Maynor Melendrez, 49, a construction worker in New York, crossed the border in 2003. He had left behind his wife and two daughters. Although he and his wife later divorced, he said he had sent money for his two daughters. The younger one, Yesenia Magali Melendrez Cardona, sometimes broached the subject of making the trek to the United States, but Melendrez always objected.
But early this year, his younger daughter, a 23-year-old law student, began receiving threats from gangs on her phone, according to Rudy Dominguez, her uncle in Brea, California. Fearing for her life, she and her mother, Verlyn Cardona, 47, decided to seek safety in the United States. In February, they left Chiquimulilla, Guatemala, on a 2,500-mile journey to Mexicali.
Another person who would join them at the border was living in Mexicali: Dueñas, 28, a father of three. He decided that driving for a ride-share company could be lucrative. The quickest way to earn money to afford a car was to work in the United States.
Perhaps the smugglers seized on that when they decided who was going to drive the Expedition through the barrier and out across the desert; Dueñas, according to the California Highway Patrol, was at the wheel.
A Major Smuggling Operation
On March 1, the day before the planned crossing, José, the teenager, was taken to a ranch outside Mexicali, where coyotes assembled about 40 migrants.
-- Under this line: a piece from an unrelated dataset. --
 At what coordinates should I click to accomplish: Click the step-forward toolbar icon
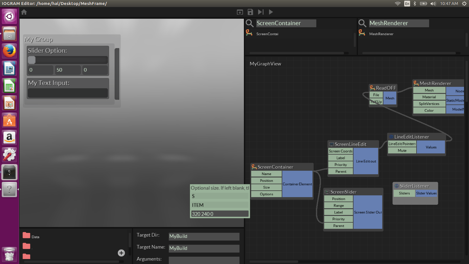click(261, 12)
His cousin Luis stayed behind to cross another day.
The migrants were shepherded to an area near the Imperial Sand Dunes, a destination for off-road vehicle enthusiasts, where José saw a gap in the border barrier big enough for a vehicle to cross.
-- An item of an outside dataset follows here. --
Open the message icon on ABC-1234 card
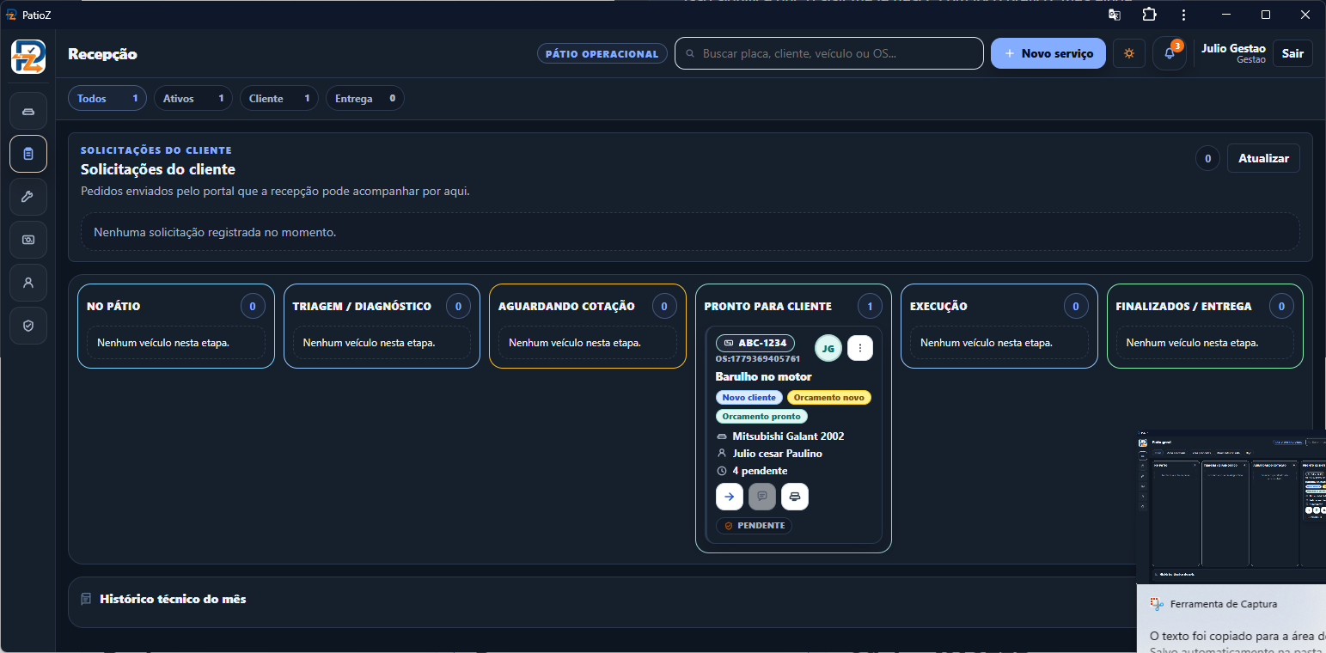 pyautogui.click(x=762, y=497)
The migrants were distributed between two vehicles, a GMC Yukon and the Expedition; they charged across, only to get stuck in the sand.
“Everyone had to get out, and the men began pushing,” Mendoza recalled.
By the time José jumped back in, the Expedition seemed more crowded than before.
A few minutes later, the Yukon erupted in flames, prompting an alert to the Border Patrol, which dispatched agents to the scene.
By the time firefighters from Holtville, California, responded, agents had extinguished the fire. Agents who scoured the area caught 19 Mexican passengers who had fled the Yukon and hid in the bushes.
As he was leaving the scene, the local fire chief, Alex Silva, received a call about a collision at the intersection of state Route 115 and Norrish Road, 2 miles from Holtville.
What he encountered was the most gruesome accident he had seen in his 29-year career. Twelve people were declared dead on the scene, including Melendrez, Dueñas and Mendoza’s cousin, Garcia. Thirteen were transferred to hospitals, where one died; the driver of the rig, which had been pulling two empty containers, sustained moderate injuries.
Mendoza woke up at the hospital connected to machines and with pain in her chest, which had been crushed, and her right leg, which was shattered below the knee. She was discharged March 7 and joined relatives in Watsonville, California.
Mexico’s consul-general in San Diego, Carlos González Gutiérrez, said the surviving passengers were likely to be allowed to remain in the United States if they cooperate with the investigation.
“I hope my mother can stay there,” Mendoza’s daughter, Matilde, 16, said from Guatemala. “She went to work for us. She wanted to give us something better.”